Having set the scene regarding the need for a critical primary decision about the preferred material for the pipework, it is important to flag the point that more detailed choices need to be made about the supplier and here purchasers need to consider total solutions against ‘pick and mix’ options. There are many manufacturers of plastic pipe but my advice would be to find a company that provides a total plumbing system – you need to be confident that you have access to a complete range of fittings that complement your pipework and will cover all eventualities on site.

An evolving industry

Those involved in pipe installation also need to be mindful that this is an evolving industry with constant innovation, much of it led by wider European trends.

While at a basic level pipes simply carry water and, as such, are considered an essential service solution by many people, applications for pipework are growing and forward-looking pipework suppliers are adding breadth to their brand with innovative initiatives.

Far from being a static market, it is prudent therefore to keep a finger on the pulse of latest building trends and be aware of breaking technologies.

Underfloor heating for example is fast catching up with radiators and it is widely predicted that, within the next five years, this solution will become more popular than traditional heating options.

Those that have converted to underfloor technology which optimises heating patterns for different zones, rooms or floor materials are quite evangelical about the fact that it provides a more comfortable heat.

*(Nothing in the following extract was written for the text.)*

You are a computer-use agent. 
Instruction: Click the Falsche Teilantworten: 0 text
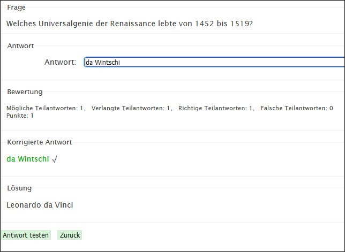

Chosen carefully, systems are available that maintain a set temperature to eliminate unpleasant cold lower levels and whether the choice of covering is carpeting, hardwood, tile or stone, floors will always be comfortably warm.

With the increasing move toward environmental options, energy savings are a major attraction of underfloor heating. Statistics cited by Roth Industries for example confirm that room temperatures can be reduced by as much as 3°C/5°F without sacrificing comfort. For a typical home, this means that up to 30 percent can be saved on heating bills.

Additionally, in line with the preference for clean design aesthetics, radiators – which most consider unsightly and awkward from a decorating perspective – are no longer required. A key attraction of underfloor heating therefore is the fact that the entire system is hidden, leaving every wall free for furniture or artwork.

To the end user, underfloor heating is simply a wonderful warm footed experience: behind the scenes however, the pipework solution provider will have been called upon to provide a technical solution including, amongst other things, a manifold to distribute warm water to loops of PEX tubing that are configured to provide the ideal heating system.

No longer the Cinderella of service providers

One of the most recent additions to the pipework solution provider’s portfolio is wall heating. Built into the shallow screed of the wall this breakthrough design development, a natural evolution from underfloor heating, underlines the fact that pipework suppliers, traditionally the Cinderella of service providers, are in fact involved at the cutting edge of new technology.

Astute builders and developers should take heed of the advantages of evolving, innovative pipework technology. While the nuts and bolts basics of pipes may not excite the end customer, value-add applications such as underfloor and wall heating can be used as selling points for both commercial and domestic construction projects.

In conclusion, while the average person doesn’t give a moment’s thought to the pipework in their home or office, the role played by pipes is becoming increasingly sophisticated. And, while rarely in the limelight at a topping out ceremony, key decisions about choice of piped services materials and provider are absolutely essential – after all, nobody wants a burst pipe at their champagne launch celebration!